(EXCERPT TO READ):
[Start of section]

There were some replies from Bayesian statisticians, saying (basically) no, it looks fine. The responses were interesting to me, as I have frequently said that Bayesian methods would help clinicians to understand results from clinical trials more easily. Maybe that’s not true! So it’s worth digging a bit into what’s going on.
First, on the face of it 19 versus 22 patients with the outcome (that’s 24.4% versus 27.8%) doesn’t look like much of a difference. It’s the sort of difference that all of us are used to seeing described as “non-significant,” followed by a conclusion that the treatment was not effective or something like that. So to see this result meaning a probability of benefit of 76% might look as if it’s overstating the case.
Similarly, the unadjusted risk ratio was about 0. 875, but the Bayesian neutral-prior analysis had RR=0.86; so it looks as though there has been some alchemy in the Bayesian analysis to increase the effect size.
So is there a problem or not? First, the 76% probability of benefit just means 76% posterior probability (based on the prior, model and data) that the risk ratio is less than 1. There’s quite a sizeable chunk of that probability where the effect size is very small and not really much of a benefit, so it’s not 76% probability that the treatment does anything useful. The paper actually reported the probability that the absolute risk difference was >2%, which was 64%, so quite a bit lower.
Second, 76% probability of a risk ratio less than 1 also means 24% probability that it is more than 1, so there is a fairly substantial probability that the treatment isn’t beneficial at all. I guess we are more used to thinking of results in terms of “working” or “not working” and a 76% probability sounds like a high probability of effectiveness.
Third, the point estimate. The critical point here is that the results presented in the paper were adjusted estimates, using baseline measures of severity as covariates. The Bayesian analysis with neutral prior centred on 1 would in fact pull the risk ratio estimate towards 1; the reason the final estimate (0.86) shows a bigger effect than the unadjusted estimate (0.875) is the adjustment, not the Bayesian analysis. The hypothermia group was a bit more severely affected than the control group, so the unadjusted estimate is over-conservative (too near 1), and the covariate adjustment has reduced the risk ratio. So even when pulled back towards 1 by the neutral prior, it’s still lower than the unadjusted estimate.

[End of section]

(HOW TO COMPLETE THIS TASK): Extend the passage on the Bayesian trial analysis, picking up after its last sentence.

(DATASET EXTRACT):
[Start of section]

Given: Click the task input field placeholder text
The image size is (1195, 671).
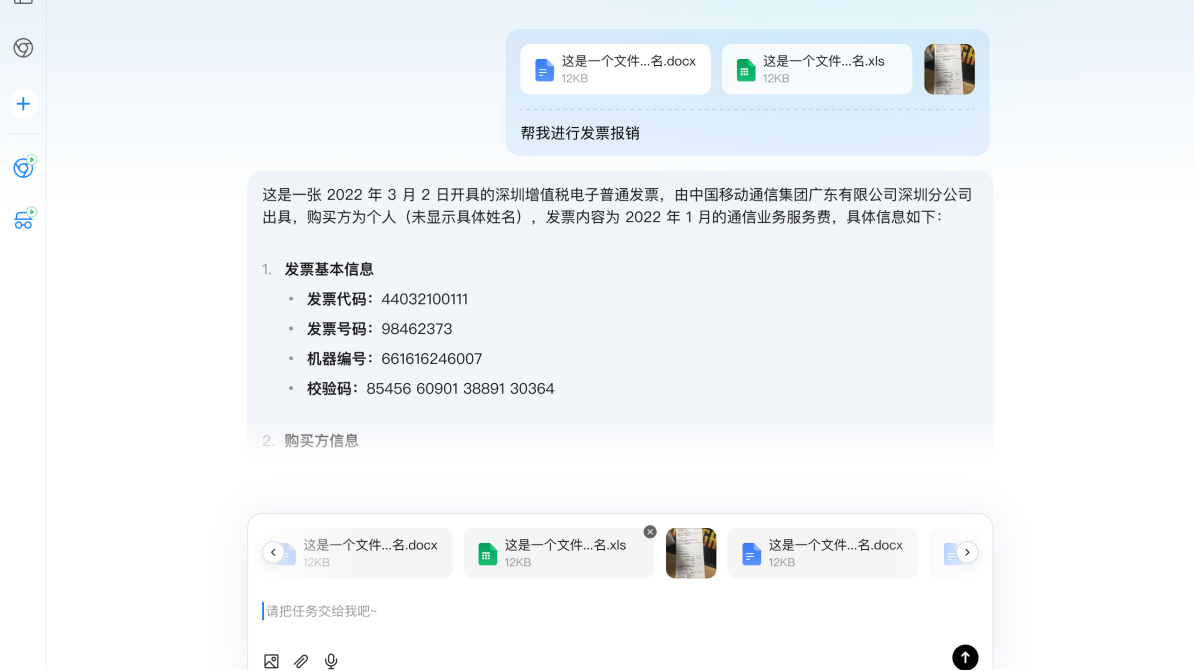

[End of section]
[Start of section]

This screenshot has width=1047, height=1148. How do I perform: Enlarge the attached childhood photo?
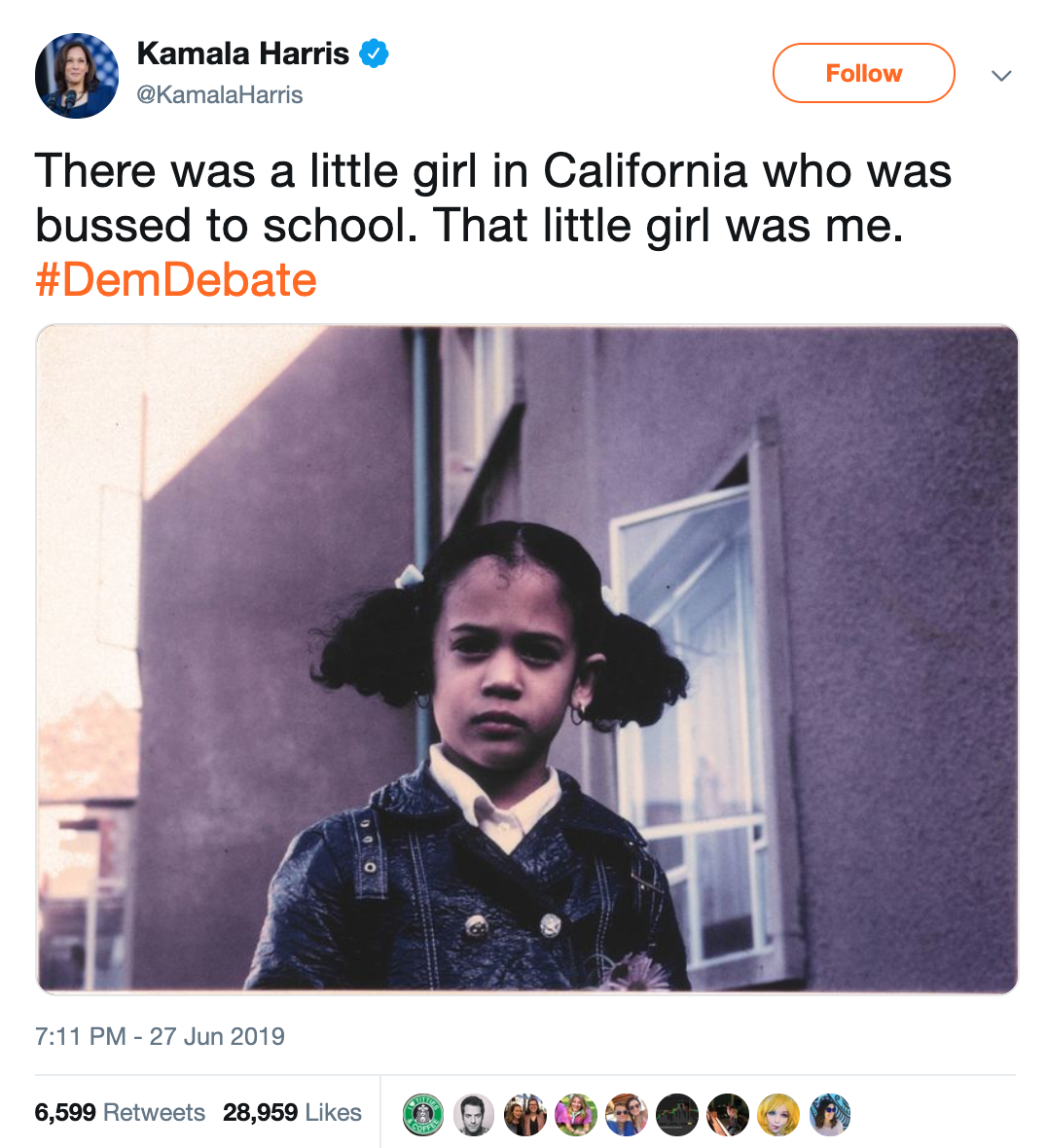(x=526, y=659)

[End of section]

(WRITTEN ANSWER):
Another Twitter comment was that the neutral prior was far too weak, and gave too much probability to unrealistic effect sizes. The commenter advocated using a much narrower prior centred on 1, but with much less spread. I don’t agree with that though, mainly because assuming such a prior would be equivalent to assuming more data in the prior than in the actual trial, which doesn’t seem sensible when it isn’t based on actual real data.
The other question about priors is what would be a reasonable expectation based on what we know already? If we believe that early starting of hypothermia gives a substantial benefit (which several trials have found, I think), then it seems totally reasonable that a later start might also be beneficial, just maybe a bit less so. The results are consistent with this interpretation – the most probable risk ratios are around 0.85.
Going further, the division into “early” or “late” starting of hypothermia (before or after 6 hours of age) is obviously artificial; there isn’t anything that magically happens at 6 hours, or any other point. Much more plausible is a decline in effectiveness with increasing time to onset of hypothermia. It would be really interesting and useful to understand that relationship, and the point at which it wasn’t worth starting hypothermia. That would be something that could be investigated with the data from this and other trials, as they all recruited infants with a range of ages (in this trial it was 6 to 24 hours). Maybe that’s an individual patient data meta-analysis project for someone.